Ратибор умолк и многозначительно уставился на Володаря.

— Спросить хочешь: не по моему ли наущению? — усмехнулся князь. — Нет, боярин. Скрывать не буду, посылал людей к ханам. Но не науськивал их землю Русскую зорить. Не настолько уж я подл. Хотел, чтоб пособили, ежели Святополк со Святославичами на меня рати двинут.

— С половцами уговариваться — последнее дело! — отрезал, недовольно хмурясь, Ратибор.

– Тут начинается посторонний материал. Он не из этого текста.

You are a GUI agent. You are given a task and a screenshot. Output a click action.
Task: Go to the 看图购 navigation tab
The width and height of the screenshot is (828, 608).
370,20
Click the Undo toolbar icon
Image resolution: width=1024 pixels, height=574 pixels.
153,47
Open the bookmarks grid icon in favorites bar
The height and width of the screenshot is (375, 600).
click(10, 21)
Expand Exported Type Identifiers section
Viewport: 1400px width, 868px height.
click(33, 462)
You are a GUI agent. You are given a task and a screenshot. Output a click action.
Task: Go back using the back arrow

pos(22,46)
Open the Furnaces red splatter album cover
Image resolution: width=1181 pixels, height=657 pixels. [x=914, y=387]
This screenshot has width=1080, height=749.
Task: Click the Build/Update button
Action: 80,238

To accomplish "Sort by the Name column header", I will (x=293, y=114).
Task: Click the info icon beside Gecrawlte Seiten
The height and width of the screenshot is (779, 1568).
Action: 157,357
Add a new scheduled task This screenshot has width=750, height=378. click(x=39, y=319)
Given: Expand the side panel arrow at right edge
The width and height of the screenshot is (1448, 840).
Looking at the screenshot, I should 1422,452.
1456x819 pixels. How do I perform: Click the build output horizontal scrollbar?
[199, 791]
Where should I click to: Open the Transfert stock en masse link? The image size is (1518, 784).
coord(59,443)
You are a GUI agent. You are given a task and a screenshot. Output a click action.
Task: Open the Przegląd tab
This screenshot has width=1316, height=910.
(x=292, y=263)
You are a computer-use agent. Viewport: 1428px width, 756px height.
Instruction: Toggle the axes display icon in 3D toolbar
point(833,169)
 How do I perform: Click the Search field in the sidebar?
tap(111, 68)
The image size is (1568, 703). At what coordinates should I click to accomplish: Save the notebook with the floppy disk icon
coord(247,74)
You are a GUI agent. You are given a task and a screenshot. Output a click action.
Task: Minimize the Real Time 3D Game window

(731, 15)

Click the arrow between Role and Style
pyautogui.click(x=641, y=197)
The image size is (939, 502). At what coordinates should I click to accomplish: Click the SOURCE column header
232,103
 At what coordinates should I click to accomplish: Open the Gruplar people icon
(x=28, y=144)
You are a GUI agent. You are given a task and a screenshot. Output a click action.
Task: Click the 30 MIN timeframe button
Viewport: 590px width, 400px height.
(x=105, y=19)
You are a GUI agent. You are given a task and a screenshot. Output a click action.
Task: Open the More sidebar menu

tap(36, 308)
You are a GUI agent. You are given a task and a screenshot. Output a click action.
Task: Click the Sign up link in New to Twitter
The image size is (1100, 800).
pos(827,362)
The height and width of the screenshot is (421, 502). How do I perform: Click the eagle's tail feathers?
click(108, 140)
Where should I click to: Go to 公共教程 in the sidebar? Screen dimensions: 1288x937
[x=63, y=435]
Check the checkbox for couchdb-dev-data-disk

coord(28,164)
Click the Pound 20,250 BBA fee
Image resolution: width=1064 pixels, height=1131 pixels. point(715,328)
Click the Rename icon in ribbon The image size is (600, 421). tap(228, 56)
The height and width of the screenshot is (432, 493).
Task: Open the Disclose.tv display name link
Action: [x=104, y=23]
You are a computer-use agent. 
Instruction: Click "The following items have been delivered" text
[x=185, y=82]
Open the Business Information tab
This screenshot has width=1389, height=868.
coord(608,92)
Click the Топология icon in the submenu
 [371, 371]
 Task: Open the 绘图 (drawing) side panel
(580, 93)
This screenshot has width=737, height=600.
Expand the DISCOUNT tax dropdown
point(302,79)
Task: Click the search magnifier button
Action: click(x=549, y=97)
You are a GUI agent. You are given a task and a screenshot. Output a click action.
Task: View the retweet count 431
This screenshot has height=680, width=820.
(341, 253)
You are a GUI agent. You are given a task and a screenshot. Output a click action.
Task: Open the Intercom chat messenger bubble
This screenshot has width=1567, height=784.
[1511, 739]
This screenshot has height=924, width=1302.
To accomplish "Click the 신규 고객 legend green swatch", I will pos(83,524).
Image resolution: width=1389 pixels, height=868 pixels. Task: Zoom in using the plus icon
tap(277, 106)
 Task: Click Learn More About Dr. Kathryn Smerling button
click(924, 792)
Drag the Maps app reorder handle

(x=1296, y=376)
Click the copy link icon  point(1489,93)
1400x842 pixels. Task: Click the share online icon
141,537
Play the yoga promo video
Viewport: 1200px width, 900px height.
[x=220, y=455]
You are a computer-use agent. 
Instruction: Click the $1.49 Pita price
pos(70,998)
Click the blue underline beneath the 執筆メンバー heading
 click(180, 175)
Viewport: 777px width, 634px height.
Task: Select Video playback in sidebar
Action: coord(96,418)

— Оно, может, и так. Но помог же мне Боняк с уграми управиться. И договор наш с ним тогда не нарушил, мои земли разорять не стал.

— Зато на Волыни что сотворил! — Ратибор, вспыхнув, неожиданно перешёл на крик. — Вот что скажу те, князь Володарь! Мелок ты еси! О своих волостях токмо печёшься! А ты шире глянь! Полагаю, князь — он обо всей Руси заботу иметь должон!

— Что ж мне, выходит, Коломану надо было Перемышль отдать?! — теперь уже, не сдержавшись, прикрикнул на боярина Володарь. — Все слова ваши о Руси одним лицемерием попахивают! — Решительным жестом он остановил готового заспорить Ратибора, сдержал гнев и продолжил спокойней: — Ну, хорошо, допустим, о Руси думать. Но без волости что я за князь, что за радетель о земле Русской?! Или, может, наняться мне к твоему Мономаху в дружину?! Удел свой бросить, сказать: не любо мне княжить у вас, граждане перемышльские! Бороните, как хотите, землю свою от ляхов, от угорцев, от Святополка. А я поехал! Не о вас — обо всей Руси мысли имею. Послужу ей в поле ратном, сложу голову буйную во степи дикой. А не доведётся коли — что ж, окончу дни свои на одре где-нибудь в гриднице Мономаховой али Ольговой. Оно, может, и достойно, да только не для меня, князя, жизнь такая! Вот это — да, мелко. Лучше я волость свою крепить стану, города строить, людинов простых от ворога оборонять. Ты поезди-ка по Червонной Руси, посмотри. Хвалиться не стану, но не край пограничный, захолустный здесь ныне, но обширное и богатое княжество. Увидишь повсюду рольи, хлебом обильные, борти, ремественников знатных немало, купцов тороватых. И к богатству тому поверь мне, Ратибор, немало я сил приложил. Немало пота пролил, чтоб цвела Русь Червонная, чтоб людьми полнилась. И такожде, мыслю, и в других княжествах русских добрые владетели поступать должны. И запомни, хоть и не к месту мне тебя учить: любое дело великое из малых складывается. Так и Русь наша из малых земель состоит.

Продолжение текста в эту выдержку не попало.